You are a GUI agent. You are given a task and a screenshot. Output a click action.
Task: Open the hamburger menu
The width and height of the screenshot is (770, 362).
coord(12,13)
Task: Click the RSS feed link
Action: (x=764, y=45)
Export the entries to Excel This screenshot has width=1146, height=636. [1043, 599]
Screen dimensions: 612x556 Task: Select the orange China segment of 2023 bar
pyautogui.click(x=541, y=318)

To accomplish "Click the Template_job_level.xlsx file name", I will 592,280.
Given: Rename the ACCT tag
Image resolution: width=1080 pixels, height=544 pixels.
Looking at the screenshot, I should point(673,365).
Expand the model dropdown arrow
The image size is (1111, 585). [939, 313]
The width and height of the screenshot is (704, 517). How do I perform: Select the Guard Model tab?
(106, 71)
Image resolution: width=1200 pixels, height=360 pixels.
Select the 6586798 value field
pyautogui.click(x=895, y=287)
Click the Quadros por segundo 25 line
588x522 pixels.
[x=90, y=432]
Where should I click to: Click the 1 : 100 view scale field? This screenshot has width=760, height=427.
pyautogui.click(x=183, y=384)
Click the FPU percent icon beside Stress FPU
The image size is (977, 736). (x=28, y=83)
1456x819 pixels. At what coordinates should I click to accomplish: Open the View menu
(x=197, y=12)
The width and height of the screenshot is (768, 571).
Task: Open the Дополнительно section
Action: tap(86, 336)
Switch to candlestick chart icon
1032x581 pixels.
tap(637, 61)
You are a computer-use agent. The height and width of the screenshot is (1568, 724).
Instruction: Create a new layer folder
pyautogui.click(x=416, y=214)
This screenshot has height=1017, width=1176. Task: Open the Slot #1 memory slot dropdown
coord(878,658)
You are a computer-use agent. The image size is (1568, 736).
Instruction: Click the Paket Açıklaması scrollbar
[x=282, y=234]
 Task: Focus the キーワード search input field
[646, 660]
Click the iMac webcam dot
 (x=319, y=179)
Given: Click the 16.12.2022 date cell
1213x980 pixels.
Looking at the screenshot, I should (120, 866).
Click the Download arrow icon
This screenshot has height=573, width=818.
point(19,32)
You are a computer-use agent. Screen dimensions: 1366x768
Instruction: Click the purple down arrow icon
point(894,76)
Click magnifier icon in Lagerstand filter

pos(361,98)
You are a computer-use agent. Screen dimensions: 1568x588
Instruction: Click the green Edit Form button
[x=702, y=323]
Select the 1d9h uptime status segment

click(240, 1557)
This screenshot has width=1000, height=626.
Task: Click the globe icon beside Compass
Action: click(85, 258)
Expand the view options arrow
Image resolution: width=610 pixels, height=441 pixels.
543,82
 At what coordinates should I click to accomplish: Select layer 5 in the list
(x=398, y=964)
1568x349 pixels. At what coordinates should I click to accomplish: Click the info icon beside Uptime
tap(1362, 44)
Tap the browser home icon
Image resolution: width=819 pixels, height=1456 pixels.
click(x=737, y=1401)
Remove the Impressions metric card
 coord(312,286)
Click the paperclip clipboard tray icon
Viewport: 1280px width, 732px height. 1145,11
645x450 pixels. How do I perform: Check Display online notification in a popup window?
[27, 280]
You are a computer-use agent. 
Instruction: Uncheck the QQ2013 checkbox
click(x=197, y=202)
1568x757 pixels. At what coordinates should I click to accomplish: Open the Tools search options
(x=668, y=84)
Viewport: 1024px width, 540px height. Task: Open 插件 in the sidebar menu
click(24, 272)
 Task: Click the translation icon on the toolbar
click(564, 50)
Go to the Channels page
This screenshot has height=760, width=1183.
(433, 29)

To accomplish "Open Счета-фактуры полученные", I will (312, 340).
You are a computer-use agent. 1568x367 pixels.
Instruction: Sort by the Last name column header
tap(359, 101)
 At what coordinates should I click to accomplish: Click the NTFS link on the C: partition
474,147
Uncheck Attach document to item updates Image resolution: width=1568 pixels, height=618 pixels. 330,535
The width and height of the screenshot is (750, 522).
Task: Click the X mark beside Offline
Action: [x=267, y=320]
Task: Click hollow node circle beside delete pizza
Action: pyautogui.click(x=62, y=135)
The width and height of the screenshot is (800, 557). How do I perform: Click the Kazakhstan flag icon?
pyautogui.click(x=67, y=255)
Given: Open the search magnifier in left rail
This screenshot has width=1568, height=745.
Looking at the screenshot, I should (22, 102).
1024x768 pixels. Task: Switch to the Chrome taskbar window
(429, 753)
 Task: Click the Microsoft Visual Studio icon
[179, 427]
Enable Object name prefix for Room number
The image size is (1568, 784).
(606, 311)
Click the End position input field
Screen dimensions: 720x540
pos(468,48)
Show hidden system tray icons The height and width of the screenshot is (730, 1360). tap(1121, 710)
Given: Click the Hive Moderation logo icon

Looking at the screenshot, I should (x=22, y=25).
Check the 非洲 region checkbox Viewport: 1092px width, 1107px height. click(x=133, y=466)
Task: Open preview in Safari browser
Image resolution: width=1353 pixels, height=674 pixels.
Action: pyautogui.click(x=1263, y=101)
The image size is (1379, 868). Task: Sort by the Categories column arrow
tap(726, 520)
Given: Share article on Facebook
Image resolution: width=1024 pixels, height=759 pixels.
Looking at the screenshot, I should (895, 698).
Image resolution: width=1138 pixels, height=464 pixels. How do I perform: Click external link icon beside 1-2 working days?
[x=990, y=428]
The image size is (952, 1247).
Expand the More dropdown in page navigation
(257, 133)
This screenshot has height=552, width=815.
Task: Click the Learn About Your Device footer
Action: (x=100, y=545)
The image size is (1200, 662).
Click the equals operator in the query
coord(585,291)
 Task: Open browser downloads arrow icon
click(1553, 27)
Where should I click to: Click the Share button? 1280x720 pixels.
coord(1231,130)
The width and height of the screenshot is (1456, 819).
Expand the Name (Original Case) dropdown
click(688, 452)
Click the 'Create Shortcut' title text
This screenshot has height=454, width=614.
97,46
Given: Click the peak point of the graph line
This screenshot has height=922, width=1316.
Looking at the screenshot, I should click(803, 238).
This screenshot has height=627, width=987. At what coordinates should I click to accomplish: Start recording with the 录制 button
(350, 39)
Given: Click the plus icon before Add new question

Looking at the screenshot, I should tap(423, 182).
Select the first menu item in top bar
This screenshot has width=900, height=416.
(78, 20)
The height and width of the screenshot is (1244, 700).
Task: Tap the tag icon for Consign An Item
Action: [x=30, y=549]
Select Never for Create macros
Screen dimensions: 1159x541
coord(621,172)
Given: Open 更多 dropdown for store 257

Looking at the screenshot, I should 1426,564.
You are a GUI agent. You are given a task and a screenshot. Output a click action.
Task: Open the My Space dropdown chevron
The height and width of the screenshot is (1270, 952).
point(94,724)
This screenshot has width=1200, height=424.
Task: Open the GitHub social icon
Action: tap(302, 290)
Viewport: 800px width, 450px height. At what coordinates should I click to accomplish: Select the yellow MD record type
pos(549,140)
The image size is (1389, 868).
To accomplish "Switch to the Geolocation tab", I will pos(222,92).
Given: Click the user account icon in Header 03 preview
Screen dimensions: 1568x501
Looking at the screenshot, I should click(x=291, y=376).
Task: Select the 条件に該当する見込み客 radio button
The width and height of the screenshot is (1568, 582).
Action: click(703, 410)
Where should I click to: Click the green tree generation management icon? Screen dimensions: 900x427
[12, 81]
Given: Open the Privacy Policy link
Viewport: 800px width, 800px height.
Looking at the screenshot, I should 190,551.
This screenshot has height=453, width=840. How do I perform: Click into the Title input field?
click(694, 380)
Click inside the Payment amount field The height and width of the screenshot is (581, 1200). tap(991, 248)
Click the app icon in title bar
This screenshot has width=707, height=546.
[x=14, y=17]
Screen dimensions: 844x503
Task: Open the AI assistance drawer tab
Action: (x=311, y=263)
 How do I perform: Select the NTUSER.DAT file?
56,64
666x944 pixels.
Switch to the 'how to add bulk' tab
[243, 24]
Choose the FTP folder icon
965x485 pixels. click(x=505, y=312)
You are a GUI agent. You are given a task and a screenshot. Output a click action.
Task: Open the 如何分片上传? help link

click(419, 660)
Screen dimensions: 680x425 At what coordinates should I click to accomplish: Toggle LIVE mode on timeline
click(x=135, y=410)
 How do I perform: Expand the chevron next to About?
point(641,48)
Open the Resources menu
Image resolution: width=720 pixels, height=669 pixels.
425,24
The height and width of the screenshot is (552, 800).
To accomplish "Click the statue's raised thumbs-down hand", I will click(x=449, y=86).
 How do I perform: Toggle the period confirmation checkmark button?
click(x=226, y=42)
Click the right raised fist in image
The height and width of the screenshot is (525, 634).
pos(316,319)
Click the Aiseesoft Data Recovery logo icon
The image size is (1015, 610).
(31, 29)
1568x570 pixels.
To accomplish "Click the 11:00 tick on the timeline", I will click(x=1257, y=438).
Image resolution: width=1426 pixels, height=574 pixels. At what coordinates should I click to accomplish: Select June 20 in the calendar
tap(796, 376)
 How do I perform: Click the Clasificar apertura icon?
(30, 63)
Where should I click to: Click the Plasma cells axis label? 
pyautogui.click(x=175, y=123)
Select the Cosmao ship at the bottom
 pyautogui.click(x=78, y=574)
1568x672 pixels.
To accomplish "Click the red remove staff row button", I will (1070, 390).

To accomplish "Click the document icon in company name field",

····················

## [TASK INSTRUCTIONS]
Tell how many lines above contain the word "agent". Nothing but the number is needed.

## [EXERCISE RESULT]
9